Dataset items
------

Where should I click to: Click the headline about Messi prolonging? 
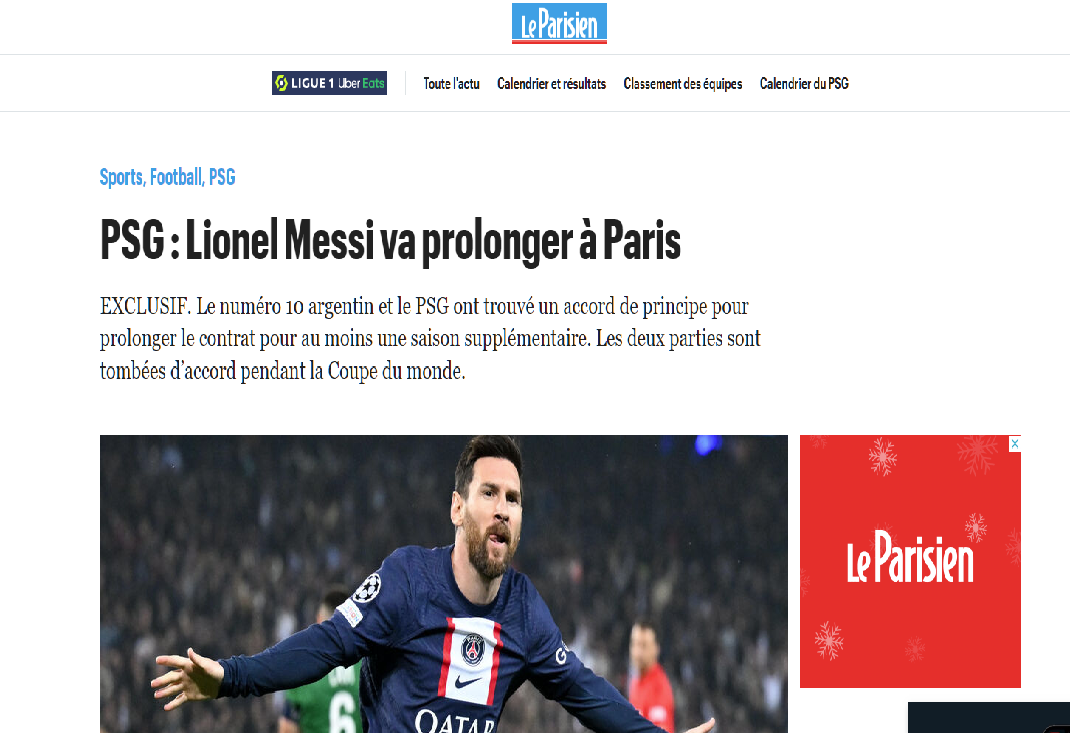390,240
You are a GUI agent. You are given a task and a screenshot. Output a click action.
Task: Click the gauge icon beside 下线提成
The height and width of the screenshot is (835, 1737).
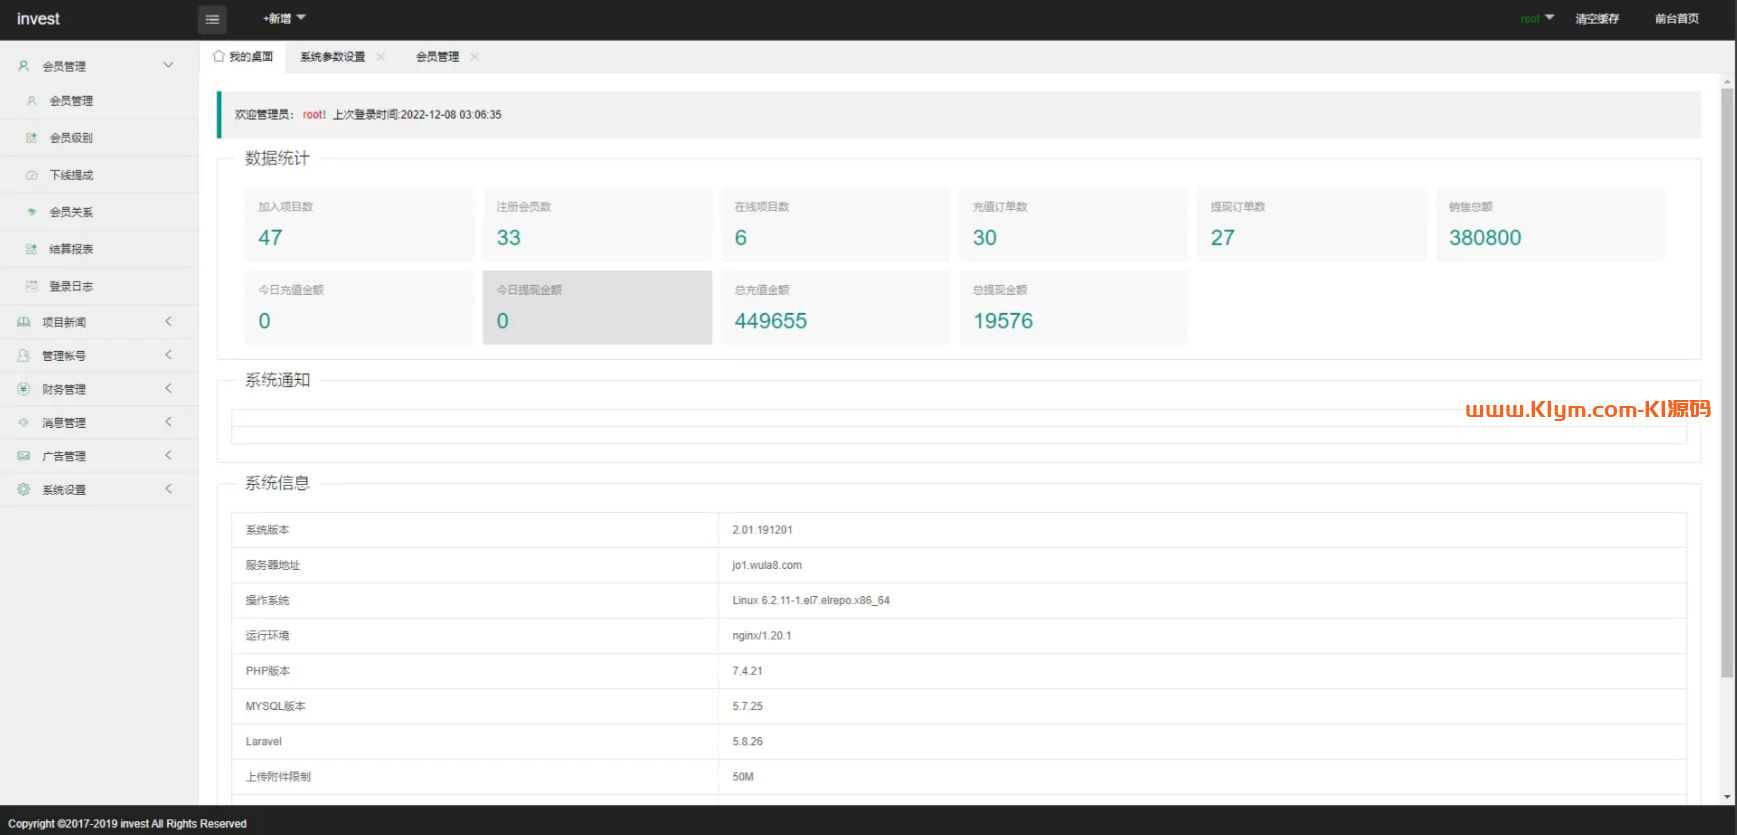tap(32, 175)
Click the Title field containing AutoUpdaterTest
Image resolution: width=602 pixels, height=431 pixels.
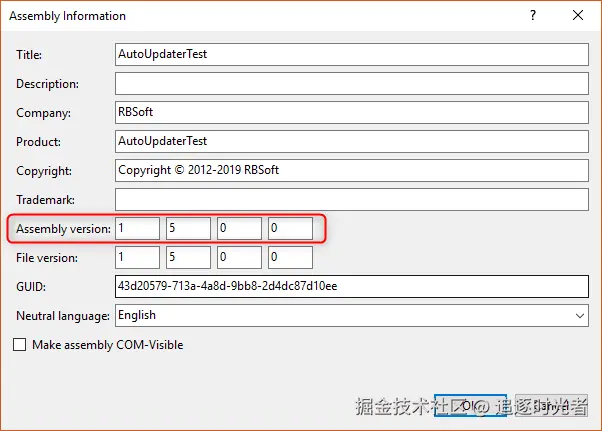(351, 55)
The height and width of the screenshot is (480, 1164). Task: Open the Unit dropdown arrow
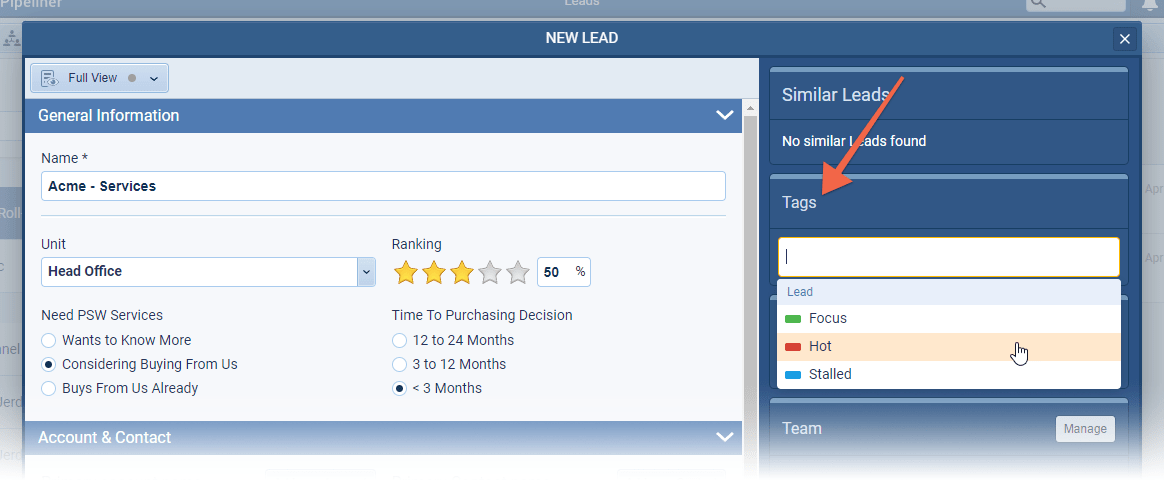[x=366, y=271]
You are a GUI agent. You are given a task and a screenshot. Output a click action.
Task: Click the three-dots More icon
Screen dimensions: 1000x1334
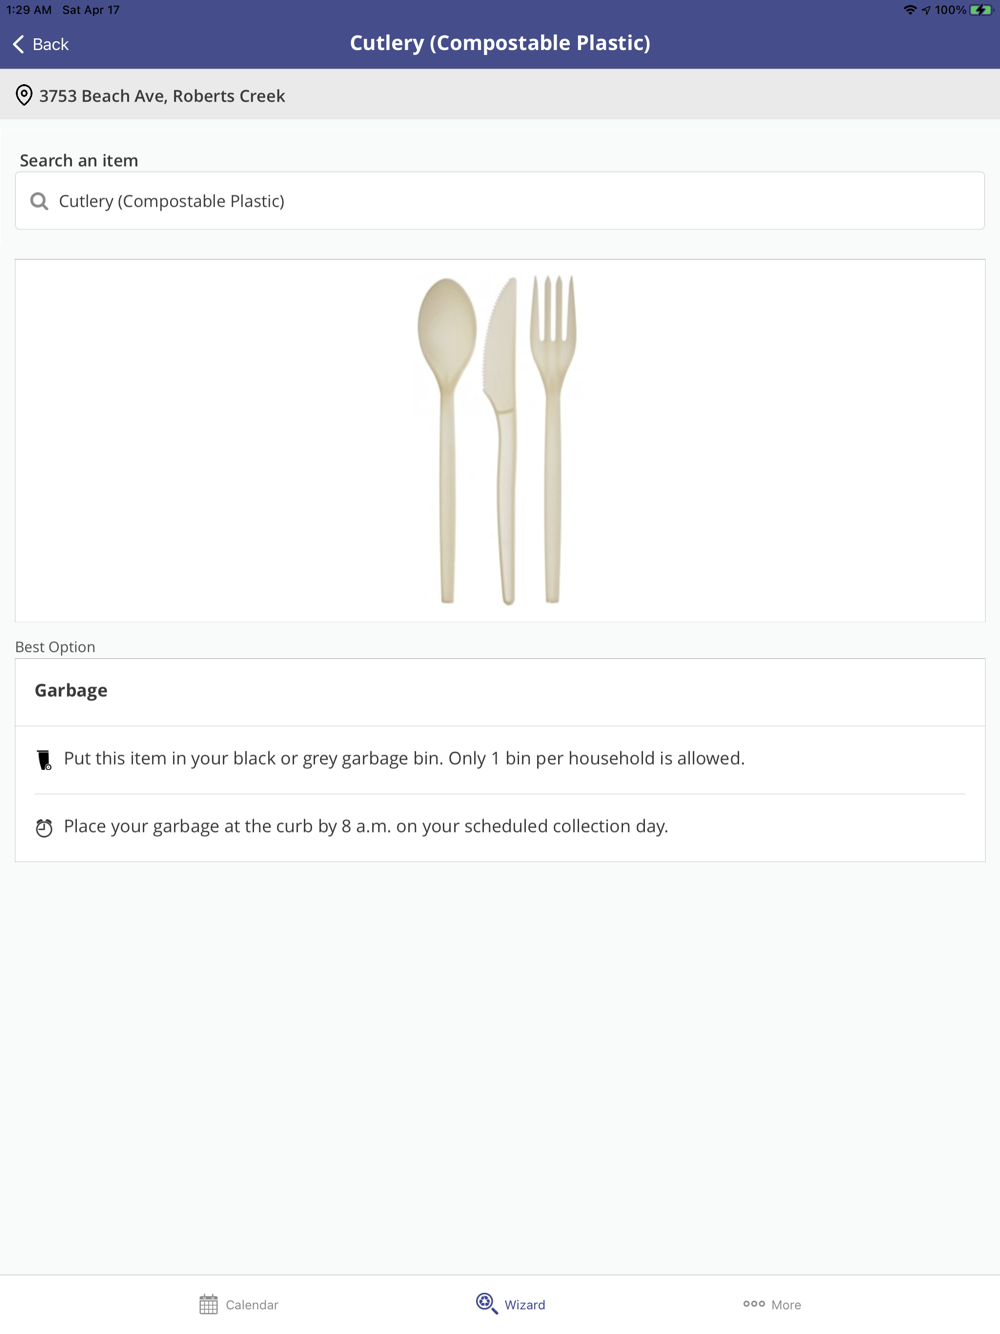(x=754, y=1304)
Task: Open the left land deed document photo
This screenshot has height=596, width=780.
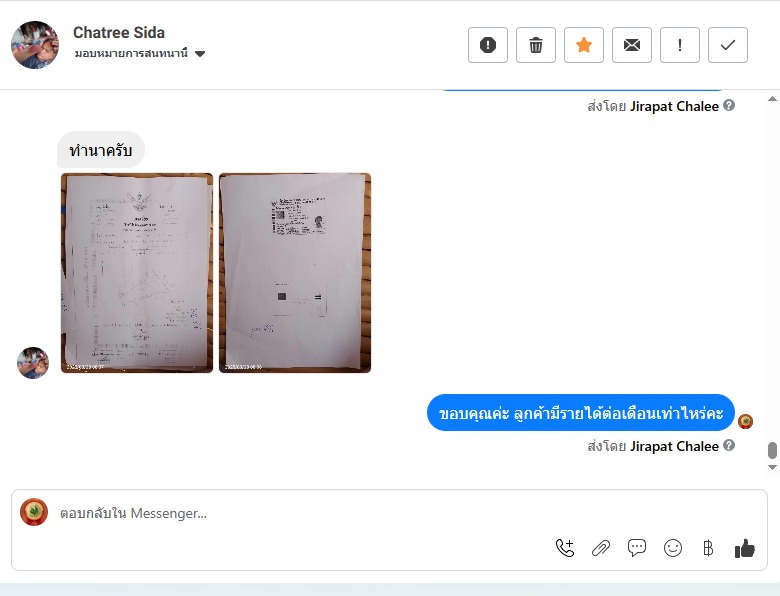Action: point(137,273)
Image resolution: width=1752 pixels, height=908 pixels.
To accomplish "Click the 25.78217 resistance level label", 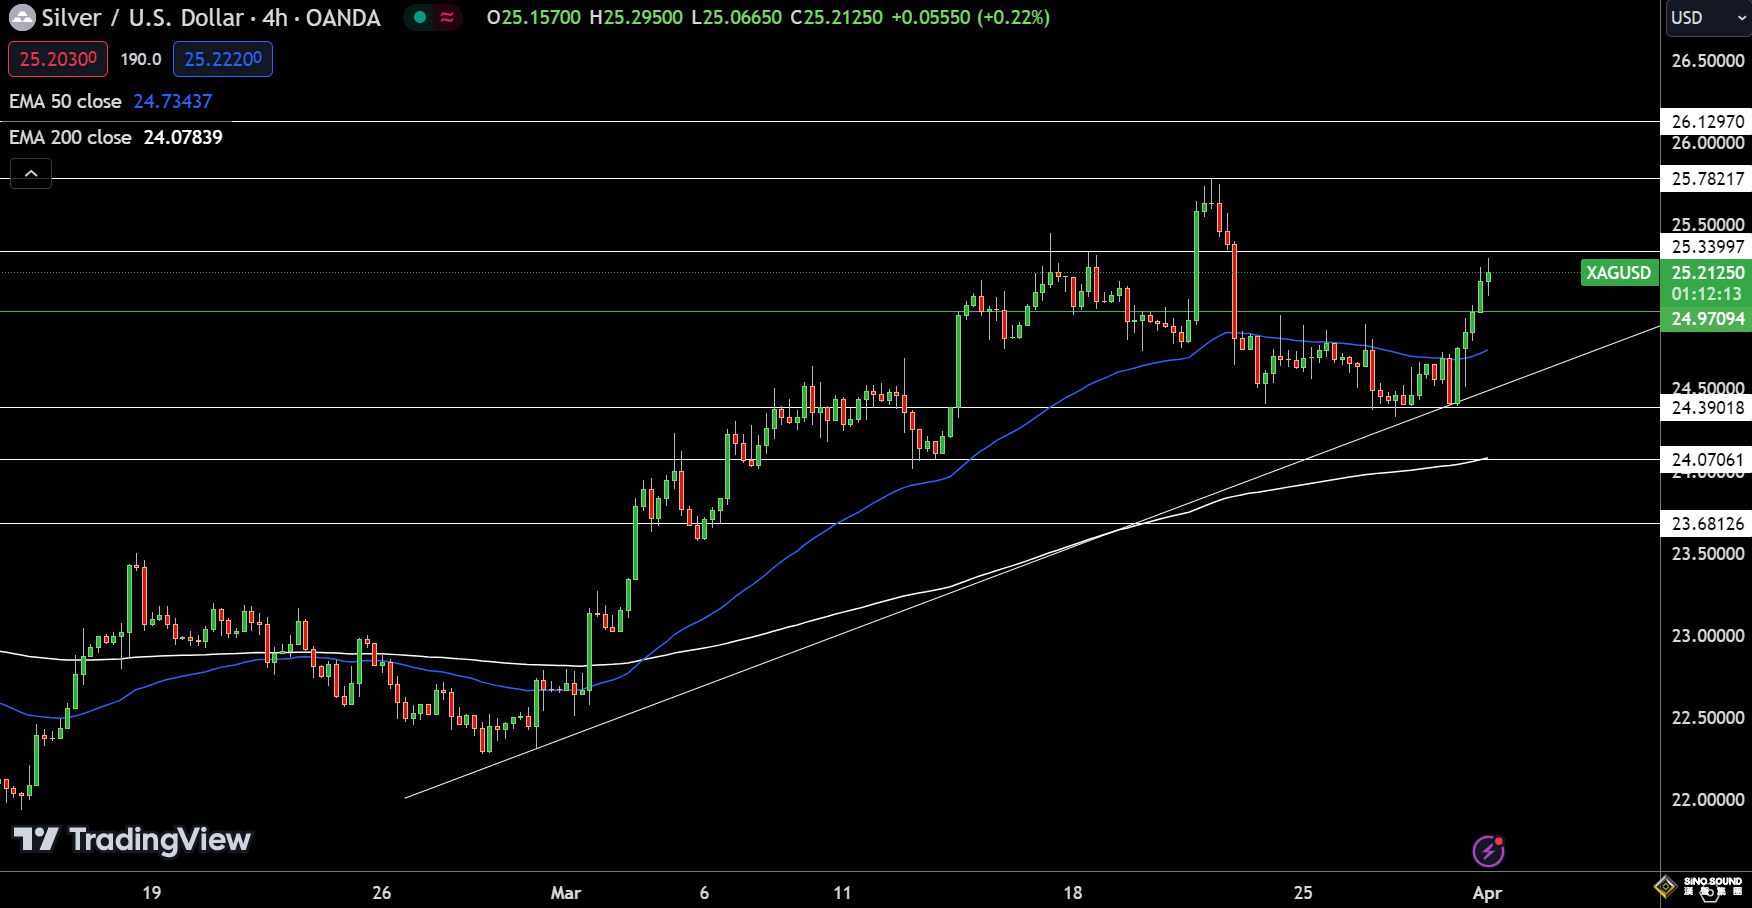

------

## WHAT TO DO
Retype, word for word, the line containing "Image resolution: width=1752" and each line after it through the end of the data, leaving any picture out.

## YOUR RESPONSE
Image resolution: width=1752 pixels, height=908 pixels.
To accomplish "Click the 25.78217 resistance level label", 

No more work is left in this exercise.